** START Data lines **

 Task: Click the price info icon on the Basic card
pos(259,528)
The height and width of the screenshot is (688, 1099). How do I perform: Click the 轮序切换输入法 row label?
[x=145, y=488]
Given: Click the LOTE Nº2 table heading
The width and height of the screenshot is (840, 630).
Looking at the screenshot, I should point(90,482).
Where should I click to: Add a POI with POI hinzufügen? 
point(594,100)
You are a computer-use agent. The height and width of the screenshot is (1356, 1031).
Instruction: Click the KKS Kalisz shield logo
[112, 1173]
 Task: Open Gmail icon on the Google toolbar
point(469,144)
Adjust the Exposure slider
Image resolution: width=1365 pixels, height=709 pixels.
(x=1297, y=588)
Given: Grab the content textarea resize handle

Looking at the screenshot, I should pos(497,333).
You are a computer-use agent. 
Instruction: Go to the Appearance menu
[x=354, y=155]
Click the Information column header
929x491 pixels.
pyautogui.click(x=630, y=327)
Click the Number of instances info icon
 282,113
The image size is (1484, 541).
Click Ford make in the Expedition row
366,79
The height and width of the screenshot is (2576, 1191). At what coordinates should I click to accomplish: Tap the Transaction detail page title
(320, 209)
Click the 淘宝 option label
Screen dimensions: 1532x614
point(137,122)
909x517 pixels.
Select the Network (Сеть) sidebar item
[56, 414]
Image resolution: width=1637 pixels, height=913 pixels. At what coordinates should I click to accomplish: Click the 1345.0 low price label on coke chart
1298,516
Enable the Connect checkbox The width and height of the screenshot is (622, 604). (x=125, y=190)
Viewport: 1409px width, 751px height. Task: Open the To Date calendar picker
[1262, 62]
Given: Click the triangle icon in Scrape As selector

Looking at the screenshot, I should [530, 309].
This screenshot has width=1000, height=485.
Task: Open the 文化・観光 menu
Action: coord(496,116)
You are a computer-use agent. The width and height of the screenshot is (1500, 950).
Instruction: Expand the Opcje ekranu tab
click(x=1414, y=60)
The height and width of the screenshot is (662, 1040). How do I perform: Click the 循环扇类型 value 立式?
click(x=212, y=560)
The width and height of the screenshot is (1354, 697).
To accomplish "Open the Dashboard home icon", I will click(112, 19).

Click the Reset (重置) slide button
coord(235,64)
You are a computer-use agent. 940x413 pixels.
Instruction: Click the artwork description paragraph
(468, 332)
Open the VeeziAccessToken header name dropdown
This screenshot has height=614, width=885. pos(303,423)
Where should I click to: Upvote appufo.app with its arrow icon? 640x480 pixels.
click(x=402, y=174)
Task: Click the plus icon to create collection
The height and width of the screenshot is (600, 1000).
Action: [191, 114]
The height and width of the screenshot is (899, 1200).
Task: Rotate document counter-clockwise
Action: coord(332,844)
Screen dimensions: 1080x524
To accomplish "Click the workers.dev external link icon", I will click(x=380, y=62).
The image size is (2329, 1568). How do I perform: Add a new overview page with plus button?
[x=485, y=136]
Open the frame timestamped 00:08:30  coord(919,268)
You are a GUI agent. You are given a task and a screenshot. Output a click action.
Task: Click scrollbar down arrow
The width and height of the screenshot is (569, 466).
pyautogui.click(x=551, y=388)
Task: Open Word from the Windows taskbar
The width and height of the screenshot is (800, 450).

** END Data lines **

> _Exercise requirements_: Rewrite all of the rows above, replacing "computer-use agent" with "desktop agent" wherever it occurs. Leave everything else unchanged.

> _Task output_:
 Task: Click the price info icon on the Basic card
pos(259,528)
The height and width of the screenshot is (688, 1099). How do I perform: Click the 轮序切换输入法 row label?
[x=145, y=488]
Given: Click the LOTE Nº2 table heading
The width and height of the screenshot is (840, 630).
Looking at the screenshot, I should point(90,482).
Where should I click to: Add a POI with POI hinzufügen? 
point(594,100)
You are a desktop agent. The height and width of the screenshot is (1356, 1031).
Instruction: Click the KKS Kalisz shield logo
[112, 1173]
 Task: Open Gmail icon on the Google toolbar
point(469,144)
Adjust the Exposure slider
Image resolution: width=1365 pixels, height=709 pixels.
(x=1297, y=588)
Given: Grab the content textarea resize handle

Looking at the screenshot, I should pos(497,333).
You are a desktop agent. 
Instruction: Go to the Appearance menu
[x=354, y=155]
Click the Information column header
929x491 pixels.
pyautogui.click(x=630, y=327)
Click the Number of instances info icon
 282,113
The image size is (1484, 541).
Click Ford make in the Expedition row
366,79
The height and width of the screenshot is (2576, 1191). At what coordinates should I click to accomplish: Tap the Transaction detail page title
(320, 209)
Click the 淘宝 option label
Screen dimensions: 1532x614
point(137,122)
909x517 pixels.
Select the Network (Сеть) sidebar item
[56, 414]
Image resolution: width=1637 pixels, height=913 pixels. At what coordinates should I click to accomplish: Click the 1345.0 low price label on coke chart
1298,516
Enable the Connect checkbox The width and height of the screenshot is (622, 604). (x=125, y=190)
Viewport: 1409px width, 751px height. Task: Open the To Date calendar picker
[1262, 62]
Given: Click the triangle icon in Scrape As selector

Looking at the screenshot, I should [530, 309].
This screenshot has width=1000, height=485.
Task: Open the 文化・観光 menu
Action: coord(496,116)
You are a desktop agent. The width and height of the screenshot is (1500, 950).
Instruction: Expand the Opcje ekranu tab
click(x=1414, y=60)
The height and width of the screenshot is (662, 1040). How do I perform: Click the 循环扇类型 value 立式?
click(x=212, y=560)
The width and height of the screenshot is (1354, 697).
To accomplish "Open the Dashboard home icon", I will click(112, 19).

Click the Reset (重置) slide button
coord(235,64)
You are a desktop agent. 940x413 pixels.
Instruction: Click the artwork description paragraph
(468, 332)
Open the VeeziAccessToken header name dropdown
This screenshot has height=614, width=885. pos(303,423)
Where should I click to: Upvote appufo.app with its arrow icon? 640x480 pixels.
click(x=402, y=174)
Task: Click the plus icon to create collection
The height and width of the screenshot is (600, 1000).
Action: [191, 114]
The height and width of the screenshot is (899, 1200).
Task: Rotate document counter-clockwise
Action: coord(332,844)
Screen dimensions: 1080x524
To accomplish "Click the workers.dev external link icon", I will click(x=380, y=62).
The image size is (2329, 1568). How do I perform: Add a new overview page with plus button?
[x=485, y=136]
Open the frame timestamped 00:08:30  coord(919,268)
You are a GUI agent. You are given a task and a screenshot. Output a click action.
Task: Click scrollbar down arrow
The width and height of the screenshot is (569, 466).
pyautogui.click(x=551, y=388)
Task: Open Word from the Windows taskbar
The width and height of the screenshot is (800, 450).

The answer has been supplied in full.